他克莫司的产生菌株及生产方法
技术领域
本发明属生物医药技术领域,具体涉及一种大环内酯类强效免疫抑制剂他克莫司的产生菌及其生产方法。
背景技术
他克莫司(tacrolimus)又称FK-506,是日本藤泽药品株式会社(Fujisawa制药有限公司)的研究人员1984年从日本筑波地区土壤中一株链霉菌株streptomyces tsukubaensis的发酵产物中分离出来的大环内脂类抗生素(红霉素族),具有强效免疫抑制作用,藤泽公司于1991年12月完成日本新药申请,1993年4月获得认可,同年6月完成欧美新药申请,并于1999年正式批量上市,商品名为普乐可复(prograft)。
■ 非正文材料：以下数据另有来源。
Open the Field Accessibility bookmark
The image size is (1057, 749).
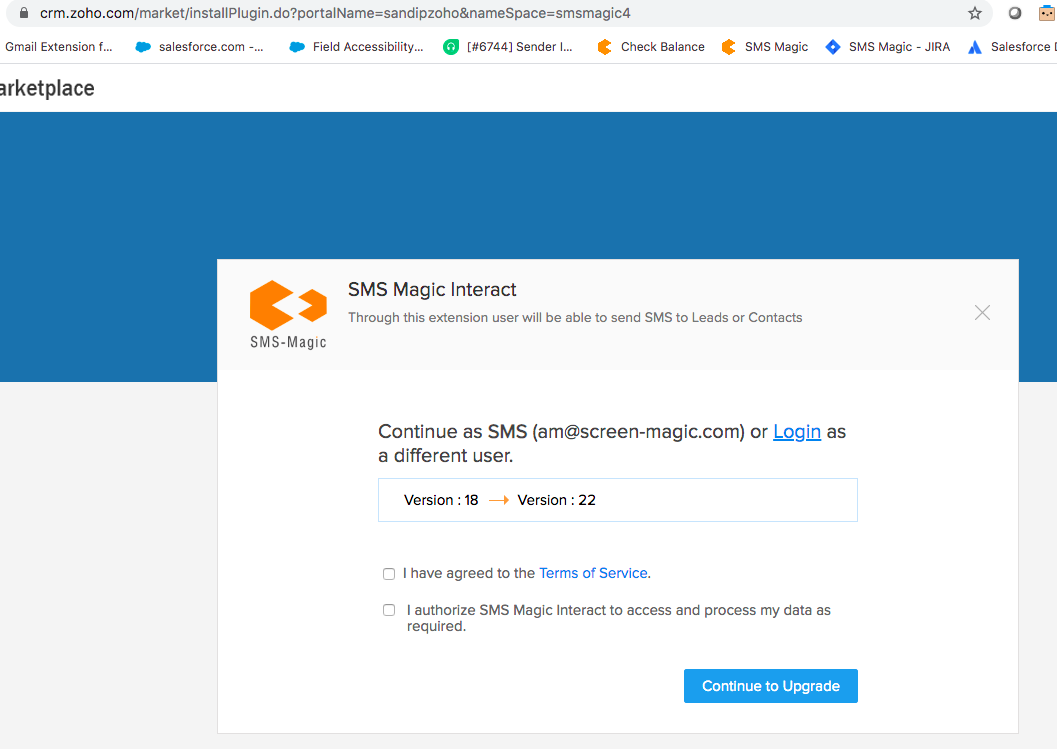[x=356, y=47]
目前已知,他克莫司分子式为C44H69NO12·H2O,分子量822.05,几乎不溶于水,易溶解于乙醇、甲醇、丙酮和氯仿,其化学命名为:17-烯丙基-1,14-二羟基-12-[2-(4-羟基-3-甲氧基环已基)-1-甲基乙烯基]-23,25-二甲氧基-13,9,21,27-四甲基-11,28-二氧杂-4-氮杂三环[22.3.1.0]二十八碳-18-烯-2,3,10,16-四酮,它在化学结构上分为两个部分:与亲免疫蛋白结合的结合区段和结合后发挥免疫抑制效应的药效区段,并显示出左旋光学活性,含有L-六氢吡啶羧基和三个双重结合键,形成一个圆环状23元大环内酯。
他克莫司具有与环孢霉素A(CsA)相似而更广泛的免疫抑制作用,但效力比CsA,而且毒副作用比CsA更少。他克莫司在临床中主要应用于器官移植和治疗自身免疫性疾病,它的作用机制是通过与FKBP(FK506结合蛋白)结合后,阻遏IL-2,IL-2受体、γ-干扰素((IFN-γ)等的基因的转录,从而抑制T细胞的增殖,它还可以抑制免疫反应的早期淋巴细胞聚集,并阻止已聚集的淋巴细胞对其他炎症细胞的吸引,另外它还通过抑制T细胞衍生生长因子而影响B细胞生长和抗体形成,引起免疫抑制,因此他克莫司不仅可用于防止免疫反应的发生,还可用于治疗已发生的免疫反应及自身免疫性疾病,对防治器官移植的免疫反应和自身免疫性疾病的治疗具有重要意义。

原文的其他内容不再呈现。